Personal information
- Full name: Michael William O'Donnell
- Born: 24 July 1952 (age 72) New Zealand

Playing information
- Position: Fullback, Centre
Club
| Years | Team | Pld | T | G | FG | P |
| 1970–86 | Marist-Western Suburbs |  | 87 | 713 | 0 | 1668 |
Representative
| Years | Team | Pld | T | G | FG | P |
| 1971–82 | Canterbury | 48 | 8 | 84 | 0 | 192 |
| 1971–81 | South Island | 16 |  |  |  |  |
| 1977–81 | New Zealand | 10 | 2 | 6 | 0 | 18 |
- Source:

= Michael O'Donnell (rugby league) =

New Zealand international rugby league footballer

Michael O'Donnell is a New Zealand former rugby league footballer who represented New Zealand in the 1977 World Cup.

==Playing career==
Originally from the West Coast, O'Donnell was a Schoolboy Kiwi before moving to Canterbury in 1970. He played most of his football at centre, although nine of the Test matches were at fullback.

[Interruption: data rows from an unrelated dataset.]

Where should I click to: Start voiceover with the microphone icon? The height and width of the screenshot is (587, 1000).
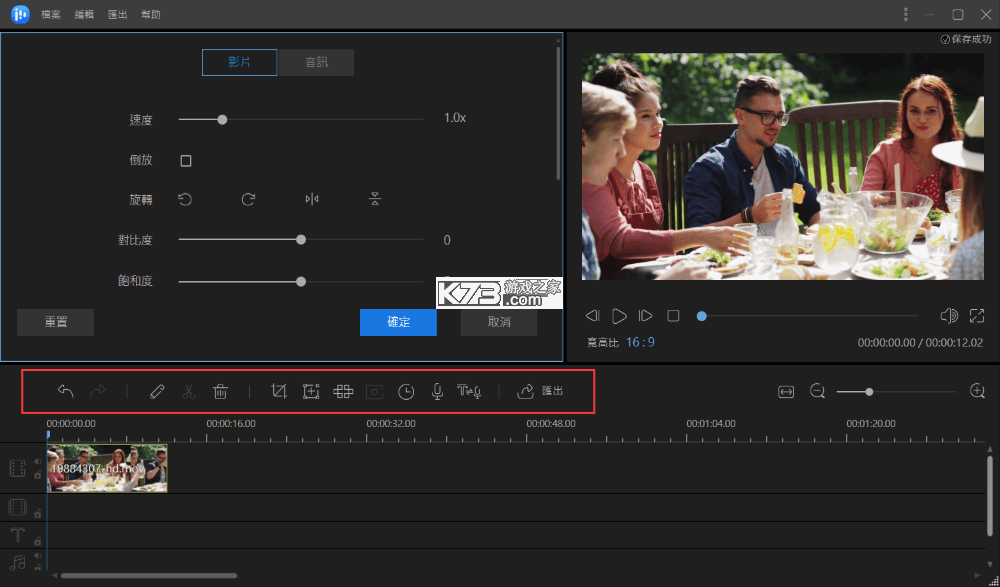click(x=437, y=392)
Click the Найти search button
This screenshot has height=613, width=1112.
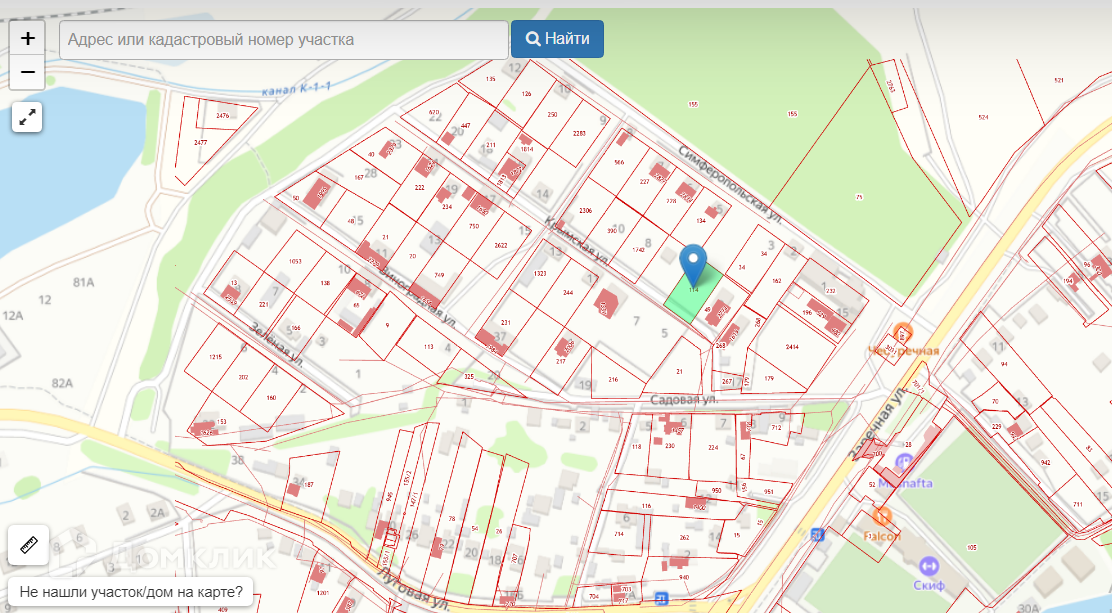click(557, 39)
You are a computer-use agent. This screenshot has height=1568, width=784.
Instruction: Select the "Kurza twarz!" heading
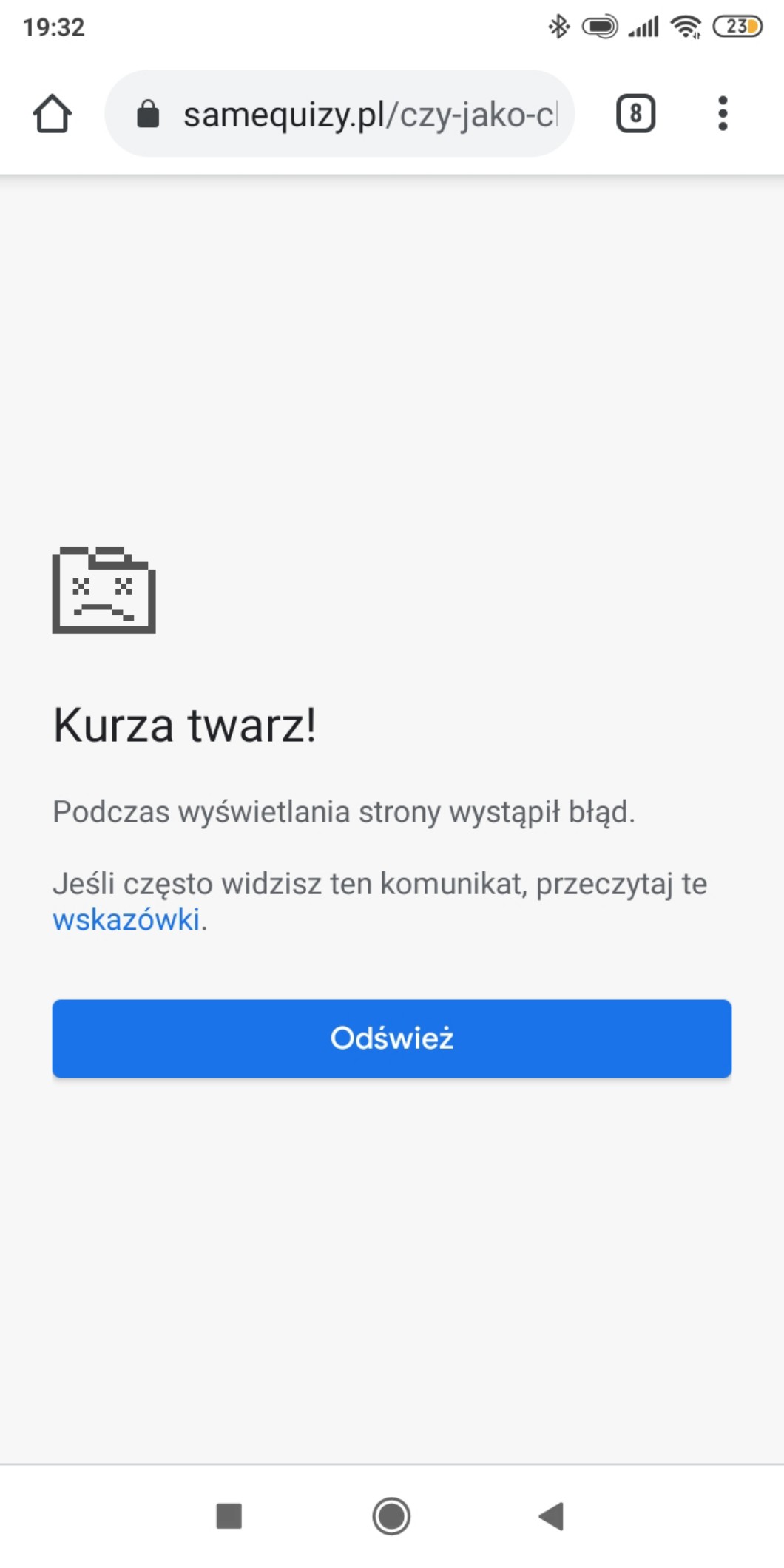[185, 725]
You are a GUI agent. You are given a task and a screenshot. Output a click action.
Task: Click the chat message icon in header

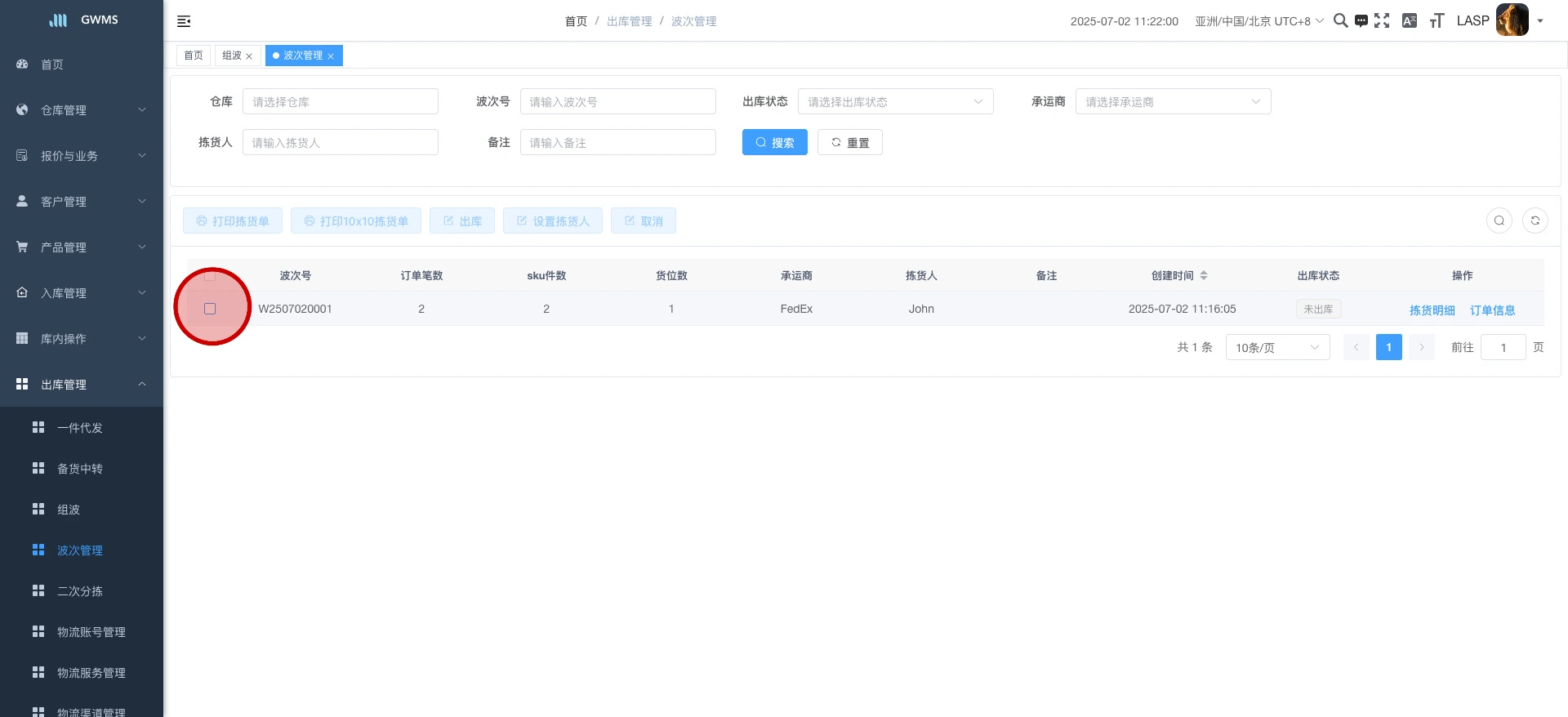click(x=1361, y=21)
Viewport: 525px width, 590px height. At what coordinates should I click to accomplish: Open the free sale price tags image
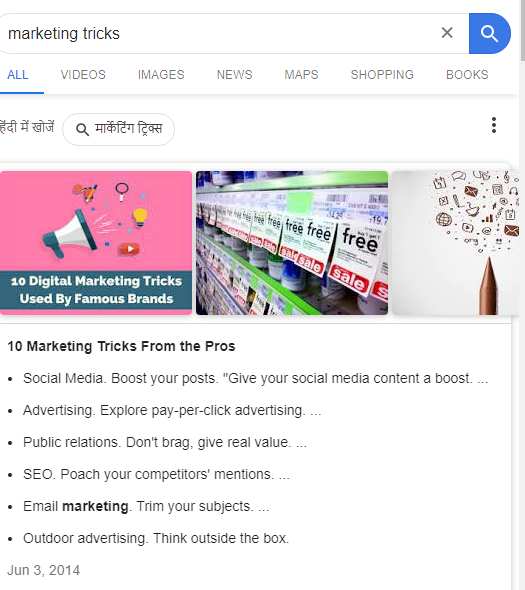point(292,243)
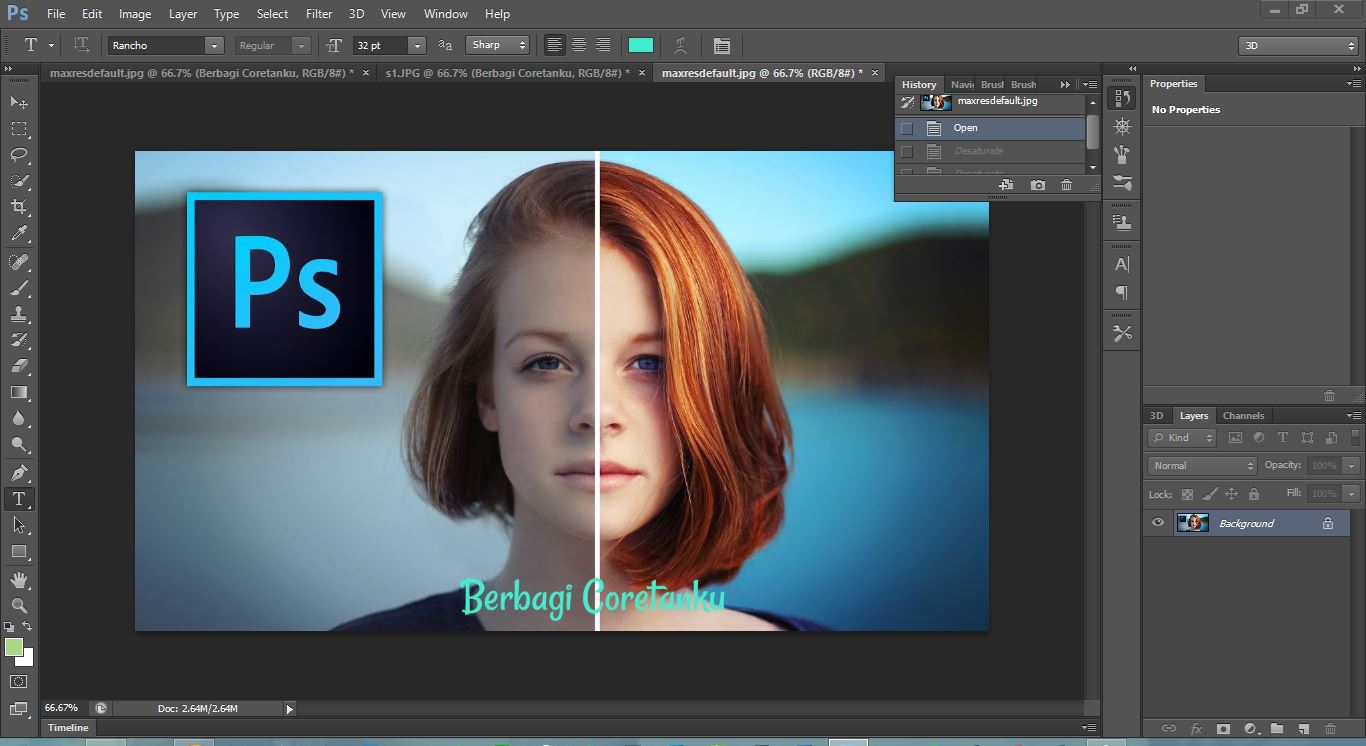The width and height of the screenshot is (1366, 746).
Task: Select the Eyedropper tool
Action: point(19,234)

O'Donnell played for the Marist-Western Suburbs club in the Canterbury Rugby League competition between 1970 and 1986. In 1972 O'Donnell shared the Turner and Le Brun Cup as top-equal goalscorer in the competition.

He first represented Canterbury in 1971 and went on to earn 48 caps for his province and also represent the South Island. He first made the New Zealand national rugby league team in 1977 for the World Cup and went on to play in 28 matches for the Kiwis, scoring 68 points (6 tries, 25 goals), including ten Test matches between 1977 and 1981. He was unavailable for the Kiwis in 1982 and broke his leg early in the 1983 season.

O'Donnell moved to Auckland in 1986 to pursue business interests.